The BaseW2NeuralDual potentials for neural_f and neural_g can

  1. both provide the values of the potentials \(f\) and \(g\), or

  2. one of them can provide the gradient mapping e.g., \(\nabla f\) or \(\nabla g\) where the potential’s value can be obtained via the Fenchel conjugate as discussed in [Amos, 2023].

The potential’s value or gradient mapping is specified via is_potential.

Parameters:
  • dim_data (int) – input dimensionality of data required for network init

  • neural_f (Optional[BaseW2NeuralDual]) – network architecture for potential \(f\).

  • neural_g (Optional[BaseW2NeuralDual]) – network architecture for the conjugate potential \(g\approx f^\star\)
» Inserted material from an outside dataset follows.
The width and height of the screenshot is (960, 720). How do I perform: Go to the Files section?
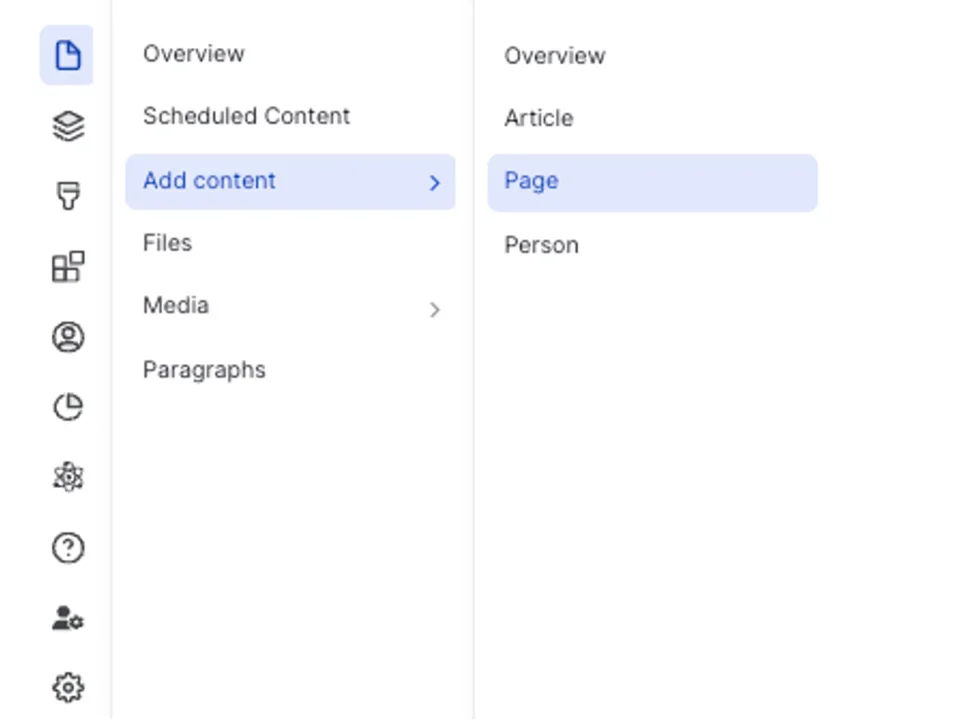pos(167,243)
  • optimizer_f (Union[Array, ndarray, bool_, number, Iterable[ArrayTree], Mapping[Any, ArrayTree], None]) – optimizer function for potential \(f\)

  • optimizer_g (Union[Array, ndarray, bool_, number, Iterable[ArrayTree], Mapping[Any, ArrayTree], None]) – optimizer function for the conjugate potential \(g\)

  • num_train_iters (int) – number of total training iterations

  • num_inner_iters (int) – number of training iterations of \(g\) per iteration of \(f\)

  • back_and_forth (Optional[bool]) – alternate between updating the forward and backward directions. Inspired from [Jacobs and Léger, 2020]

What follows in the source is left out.